Come noto, ai sensi dell’art. 157, comma 1, c.c., i coniugi possono di comune accordo far cessare gli effetti della sentenza di separazione, senza che sia necessario l’intervento del giudice, con una espressa dichiarazione (un accordo scritto di volere riprendere la normale vita matrimoniale e ripristinarne tutti i doveri) o con un comportamento non equivoco che sia incompatibile con lo stato di separazione dei coniugi
Avv. Dario Coglitore
La riconciliazione travolge gli effetti della separazione e, dal punto di vista patrimoniale, ripristina la comunione legale, salvi gli atti posti in essere durante il periodo anteriore.
Tuttavia, affinché la stessa sia opponibile ai terzi, è necessaria una dichiarazione resa davanti all’ufficiale di stato civile presso il Comune dove fu celebrato il matrimonio o presso il Comune dove il matrimonio fu trascritto.
La dichiarazione viene così iscritta negli archivi dello stato civile e annotata a margine dell’atto di matrimonio.

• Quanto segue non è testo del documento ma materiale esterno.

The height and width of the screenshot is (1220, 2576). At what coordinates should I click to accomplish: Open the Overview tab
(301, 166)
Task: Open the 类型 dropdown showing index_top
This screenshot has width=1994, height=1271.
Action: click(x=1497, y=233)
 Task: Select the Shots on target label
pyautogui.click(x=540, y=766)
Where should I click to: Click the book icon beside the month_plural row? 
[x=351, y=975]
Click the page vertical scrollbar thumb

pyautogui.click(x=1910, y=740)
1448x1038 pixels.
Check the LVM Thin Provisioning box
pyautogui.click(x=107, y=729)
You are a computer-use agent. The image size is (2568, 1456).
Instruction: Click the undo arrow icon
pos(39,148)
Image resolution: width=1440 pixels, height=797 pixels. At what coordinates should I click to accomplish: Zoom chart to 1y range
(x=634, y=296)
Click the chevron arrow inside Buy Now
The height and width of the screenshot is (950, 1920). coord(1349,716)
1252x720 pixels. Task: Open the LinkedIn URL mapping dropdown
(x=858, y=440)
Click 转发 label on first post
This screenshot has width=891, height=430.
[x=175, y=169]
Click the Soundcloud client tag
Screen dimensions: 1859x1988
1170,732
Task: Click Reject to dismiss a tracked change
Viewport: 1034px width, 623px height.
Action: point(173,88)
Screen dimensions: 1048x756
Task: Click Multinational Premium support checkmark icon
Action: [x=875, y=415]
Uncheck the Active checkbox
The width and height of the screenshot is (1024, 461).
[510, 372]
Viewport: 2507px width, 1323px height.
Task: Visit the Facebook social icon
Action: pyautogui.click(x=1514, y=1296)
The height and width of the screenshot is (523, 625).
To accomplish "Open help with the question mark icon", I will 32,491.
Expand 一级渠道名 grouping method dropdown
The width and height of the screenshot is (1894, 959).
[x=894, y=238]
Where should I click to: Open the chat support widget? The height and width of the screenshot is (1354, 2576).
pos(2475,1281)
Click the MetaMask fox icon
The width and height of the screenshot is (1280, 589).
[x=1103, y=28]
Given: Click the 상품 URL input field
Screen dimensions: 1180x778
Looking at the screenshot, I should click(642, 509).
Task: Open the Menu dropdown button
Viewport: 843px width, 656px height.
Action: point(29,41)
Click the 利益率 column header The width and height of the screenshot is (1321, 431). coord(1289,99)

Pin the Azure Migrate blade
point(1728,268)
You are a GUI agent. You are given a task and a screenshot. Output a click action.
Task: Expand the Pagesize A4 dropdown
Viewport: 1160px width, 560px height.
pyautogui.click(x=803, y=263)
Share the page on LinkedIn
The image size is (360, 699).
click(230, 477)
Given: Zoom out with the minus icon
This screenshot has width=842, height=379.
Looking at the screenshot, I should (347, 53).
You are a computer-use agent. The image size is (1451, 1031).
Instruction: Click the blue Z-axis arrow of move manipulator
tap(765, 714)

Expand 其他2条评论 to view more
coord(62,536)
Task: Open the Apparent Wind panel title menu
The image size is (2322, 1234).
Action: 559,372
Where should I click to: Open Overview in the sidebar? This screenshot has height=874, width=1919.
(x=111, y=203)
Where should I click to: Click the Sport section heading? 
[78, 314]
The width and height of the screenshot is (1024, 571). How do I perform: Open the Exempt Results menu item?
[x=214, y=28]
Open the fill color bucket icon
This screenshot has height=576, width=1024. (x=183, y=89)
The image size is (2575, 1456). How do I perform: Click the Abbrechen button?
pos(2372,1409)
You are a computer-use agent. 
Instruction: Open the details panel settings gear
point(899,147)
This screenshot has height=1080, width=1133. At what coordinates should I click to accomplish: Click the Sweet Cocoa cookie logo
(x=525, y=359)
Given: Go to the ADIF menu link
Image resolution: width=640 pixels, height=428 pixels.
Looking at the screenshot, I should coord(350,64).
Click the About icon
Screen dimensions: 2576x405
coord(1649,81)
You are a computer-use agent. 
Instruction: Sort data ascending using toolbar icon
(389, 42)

L’elemento essenziale per la riconciliazione è l’animus conciliandi, ovvero la ripresa della convivenza con carattere di continuità unita alla volontà di perdonare l’eventuale torto subito, di dimenticare il passato, di ricostruire il matrimonio.
La Suprema Corte, concordando con quanto affermato dai giudici di merito, ha precisato che il precedente stato di separazione tra i coniugi può validamente dirsi interrotto nel caso in cui si sia concretamente e durevolmente ricostituito il preesistente nucleo familiare nell’insieme dei suoi rapporti materiali e spirituali sì da ridar vita al pregresso vincolo coniugale, e non anche quando il riavvicinamento dei coniugi, pur con la ripresa della convivenza e dei rapporti sessuali, rivesta caratteri di temporaneità ed occasionalità.
Tale principio è stato affermato con riferimento ad una vicenda di riavvicinamento coniugale concretatosi nel semplice ripristino della convivenza per un limitato periodo di tempo in conseguenza dello stato di detenzione domiciliare del marito.
Quindi, la sola ripresa della coabitazione, durante la quale, però, i coniugi si comportano come estranei, dormendo, per esempio, in camere separate, o frequentando amicizie differenti, non è idonea a far decadere gli effetti della separazione.
Neppure interrompono la separazione le manifestazioni di buona volontà da parte di un coniuge con regali, elargizioni di denaro ed esecuzione di opere nella casa coniugale né la circostanza che il marito, pur vivendo in un’altra città (e con un’altra donna), torni in famiglia per i week-end provvedendo, in tali occasioni, con la moglie, al menàge domestico ed all’educazione dei figli.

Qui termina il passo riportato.